From court orders to staff and bed shortages, the woes of Washington state’s mental-health system are well-documented.
But the dispute in court over whether to admit a man with dementia into the state’s largest psychiatric facility, Western State Hospital, highlights the state’s particular shortcomings in caring for a growing number of dementia patients.
Right now, more than 107,000 Washingtonians have Alzheimer’s disease or other dementias, according to a state report released this year. In 25 years, that number is expected to more than double.
To be sure, not all dementia patients will need the level of care provided by a state hospital or a bed in a special facility.
But as the numbers increase, Washington lags behind other states in preparing to care for dementia patients, according to Kristoffer Rhoads, a clinical neuropsychologist and associate professor at the University of Washington School of Medicine.
“We were the 42nd state to come up with a plan,” said Rhoads, who was involved in drafting the state plan, adding later: “We’re pretty far behind.”
Bob Le Roy, executive director of the Washington chapter of the Alzheimer’s Association, calls it “a public-health epidemic.”
While death rates for stroke, cancer and heart disease have gone down, the death rate for Alzheimer’s is rising, according to the state report.
Dementia is an umbrella term for symptoms like loss of memory, speech and problem-solving capabilities, and the onset of behavioral problems such as delusions, hallucinations and agitation. Le Roy says there are maybe 70 types of dementias.
The issue has reached the point of high drama in a standoff between Pierce County Court Commissioner Craig Adams and new Western State Hospital CEO Cheryl Strange.
In April, a court ordered a dementia patient to go to Western State, which has 800 beds hospital in Lakewood. Because of the facility’s bed and staff shortage, the man hasn’t been admitted and instead has been held in a general hospital.
Pierce County Court Commissioner Craig Adams ordered the hospital’s CEO and another mental-health executive to jail if the patient wasn’t admitted.
A judge last week granted a stay to that order.
Strange won’t override the hospital’s waiting list, saying other patients who are possibly in worse condition have priority over the dementia patient.
Of the approximately 550 civilly committed patients at Western State, 32 are diagnosed with dementia, according to the state Department of Social and Health Services, which oversees the hospital. That’s more than an entire standard-sized patient ward.
Meanwhile, about 70 patients being cared for in other facilities remain on a waitlist to get into Western State.
Carla Reyes, an assistant secretary with DSHS, argues that some dementia patients don’t need to be in Western State.
“If there was a community place for them to go, we probably wouldn’t have put them in the hospital in the first place,” she added later.
Reyes said half the patients waiting to get into Western State are older adults.
The agency couldn’t say, however, if they are diagnosed with dementia.
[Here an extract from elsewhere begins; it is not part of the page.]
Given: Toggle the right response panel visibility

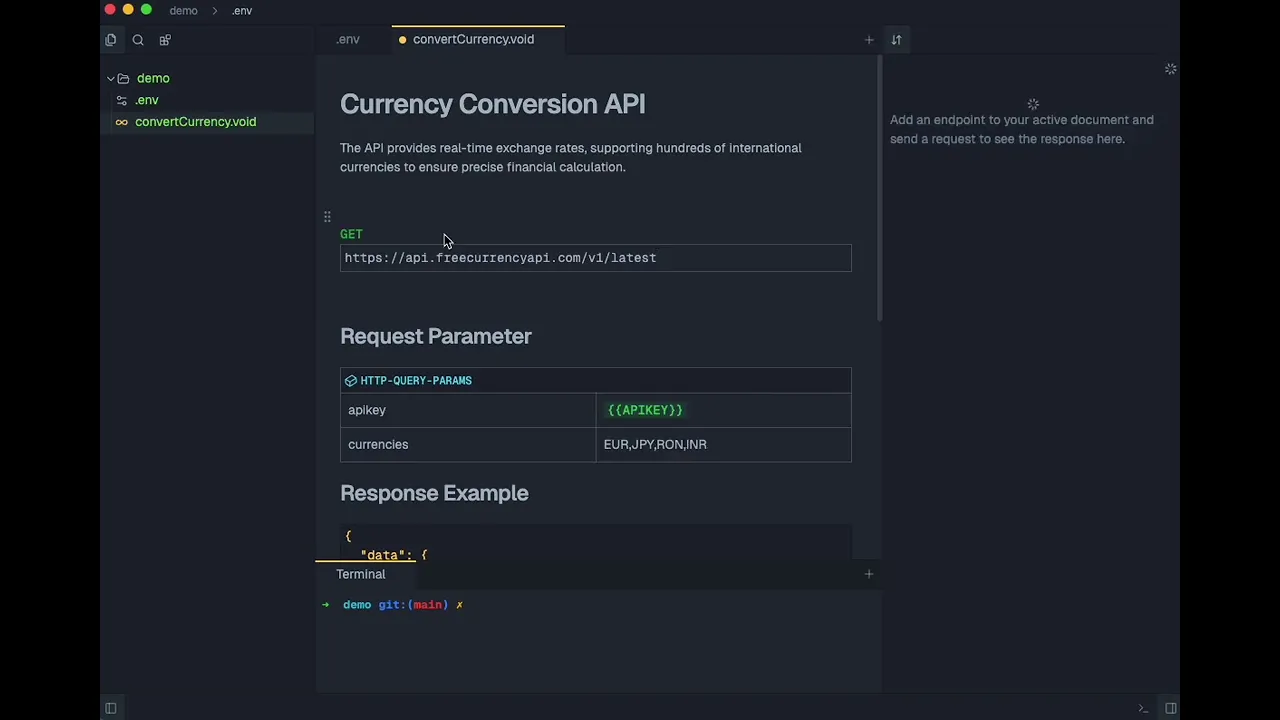Looking at the screenshot, I should [x=1171, y=708].
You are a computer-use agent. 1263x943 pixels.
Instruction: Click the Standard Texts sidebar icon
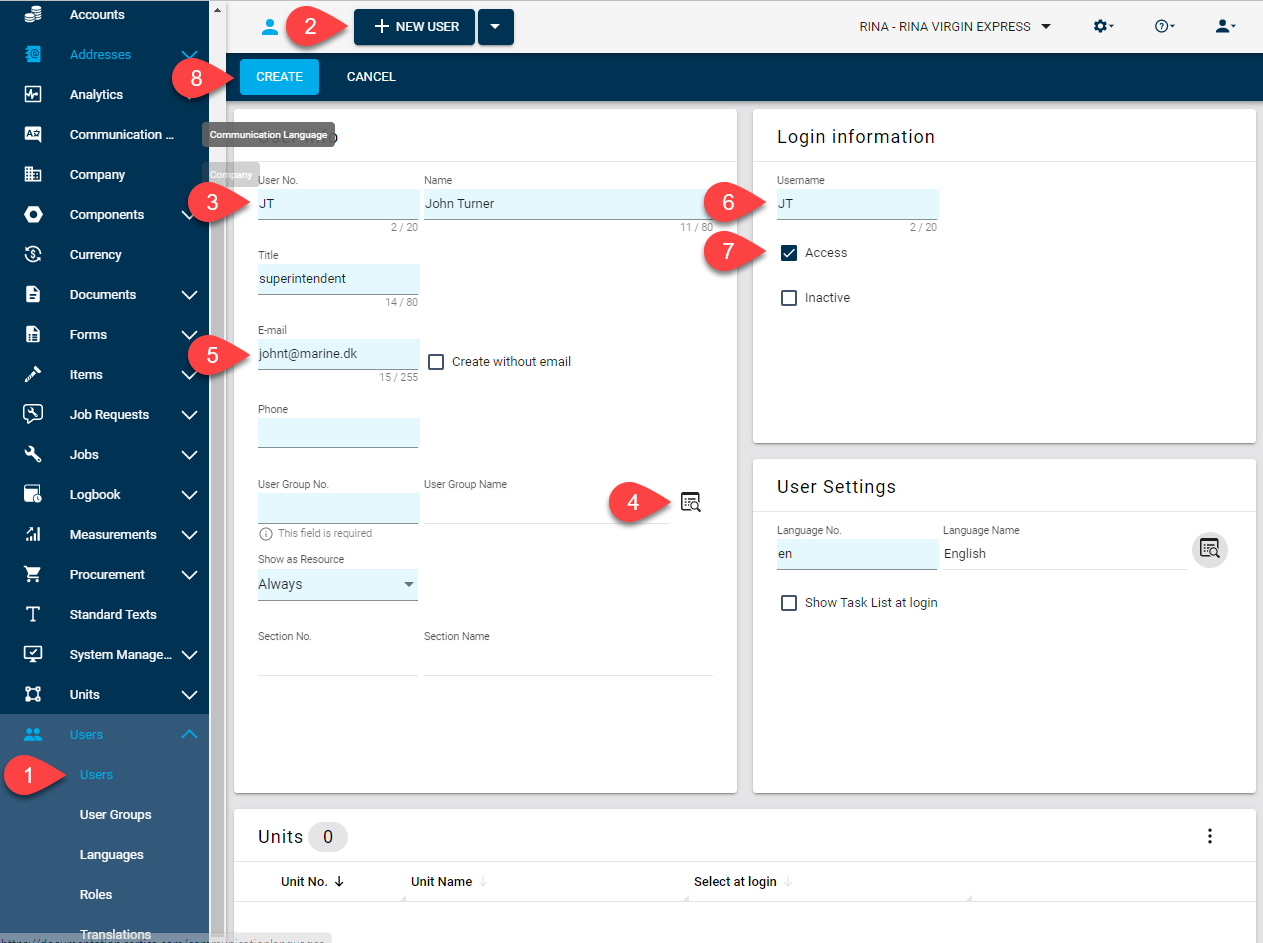pyautogui.click(x=33, y=615)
The Legislature has commissioned 30 geriatric beds around the state to move some dementia patients out of Western State. But that project has lagged, and those beds aren’t yet available.
Menta health officials in the community see dementia patients sometimes coming through their system.
Dementia patients can have additional challenges, such as bipolar disorder, that require psychiatric care, according to Joe Valentine, executive director of the North Sound Mental Health Administration.
“At least some of them don’t actually need that level of care,” said Valentine.
North Sound Mental Health Administration is one of several regional organizations that, among other things, provides short-term psychiatric beds.
These regional providers, along with community hospitals, are where psychiatric patients stay while awaiting a bed at Western State.
Rhoads points to several things Washington must do to improve dementia care.
People working in nursing and adult-family homes, as well as emergency responders, need more training in how to handle behavioral health incidents, he said.
Better preventive care is needed, he said, which could slow down the number of people progressing to late-stage dementia, when behavioral problems can become worse.
The state will also need more facilities for dementia patients, said Le Roy.
In the state’s January report, which included Washington’s first long-term plan to address Alzheimer’s and other dementias, there were a slew of recommendations related to raising awareness and finding less expensive ways to provide dementia care.
The recommendations and the clash over the admission of the dementia patient at Western State come as state lawmakers must figure out how to tackle other long-term challenges, such as continuing to invest in the mental health system and funding court-ordered education costs.
When it comes to preparing for dementia patients of the future, Rhoads said, “The challenges come from who’s going to pay for it.”